Poses lascives, à califourchon, en maillot de bain... Décriées pour leur sexisme, les silhouettes féminines exposées par la commune alsacienne de Dannemarie ont finalement droit de cité, selon le Conseil d'Etat, qui les juge certes d'un "goût douteux", mais pas contraires à la dignité.

La plus haute juridiction administrative a annulé en appel vendredi le retrait de la voie publique de ces silhouettes de la discorde. Le collectif féministe des "Effronté-e-s" avait en première instance, devant le juge administratif de Strasbourg, obtenu gain de cause le 9 août contre la commune, qui compte 2.300 habitants.

Dans le cadre d'une "année de la femme", la municipalité avait exposé dans le village 65 silhouettes féminines en contreplaqué, pour certaines légèrement vêtues, chargées de sacs de shopping, ou dans des poses suggestives, et 60 silhouettes de divers accessoires.

Interrogé par l'AFP, le maire Paul Mumbach s'est dit "très heureux" et a parlé d'une "victoire de la tolérance".

Il a indiqué que "sans esprit de triomphalisme", il allait "réinstaller quelques silhouettes" dans les rues, notamment une effigie de Betty Boop à l'entrée de l'hôtel de ville. Certaines avaient été "adoptées" par les habitants, qui les ont installées dans leurs jardins ou sur leurs balcons.
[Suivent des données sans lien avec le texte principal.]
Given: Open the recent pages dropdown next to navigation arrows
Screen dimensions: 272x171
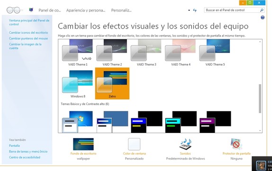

Les Effronté-e-s, elles, ont fait part dans un communiqué de leur "consternation" face à la décision du Conseil d'Etat de "ne pas reconnaître le caractère sexiste suffisamment grave des silhouettes extrêmement stéréotypées de la commune de Dannemarie".

"Même si les panneaux peuvent être perçus comme véhiculant des stéréotypes dévalorisants pour les femmes, ou, pour quelques-uns d’entre eux, comme témoignant d’un goût douteux voire comme étant inutilement provocateurs, leur installation ne peut être regardée comme portant une atteinte grave et manifestement illégale au droit au respect de la dignité humaine", a estimé la plus haute juridiction administrative.

Or, il lui aurait fallu constater une telle atteinte pour ordonner le retrait en urgence de l'installation, conformément aux règles de la procédure bien particulière du "référé-liberté" engagée par le collectif féministe.

- "Précision juridique" -

La plus haute juridiction administrative a par ailleurs apporté une précision juridique.

Le juge de Strasbourg avait porté le principe de l'égalité des femmes et des hommes au rang des "libertés fondamentales", celles qui, comme la liberté d'expression par exemple, méritent que l'on saisisse en urgence la justice administrative.

Pour le Conseil d'Etat, c'est aller trop loin: "en l’absence d’intention de discriminer de la part de la commune ou de restriction à une liberté fondamentale, la méconnaissance alléguée de l’égalité entre les hommes et les femmes ne constitue pas une atteinte grave et manifestement illégale à une liberté fondamentale."

"Le magistrat est plus soucieux de protéger sa procédure du référé-liberté que les droits des femmes" a déploré auprès de l'AFP Lorraine Questiaux, avocate des Effronté-e-s.

Elle lui reproche de vouloir limiter au maximum l'accès à cette procédure particulière, qui avait par exemple abouti en 2014 à l'interdiction d'un spectacle de Dieudonné, de peur de crouler sous les contentieux portant sur le sexisme.

Les féministes n'entendent pas pour autant baisser les bras. La décision du Conseil d'Etat "nous encourage à engager une procédure au fond", hors de toute urgence, et à déposer un "recours en annulation", a dit Me Questiaux.

A Dannemarie non plus, on ne compte pas en rester là: son maire a annoncé la mise en vente sur internet de T-Shirts et casquettes représentant une femme alanguie, avec le slogan "Touche pas à ma silhouette".

La recette ira "à une association de lutte contre le cancer du sein", a-t-il dit.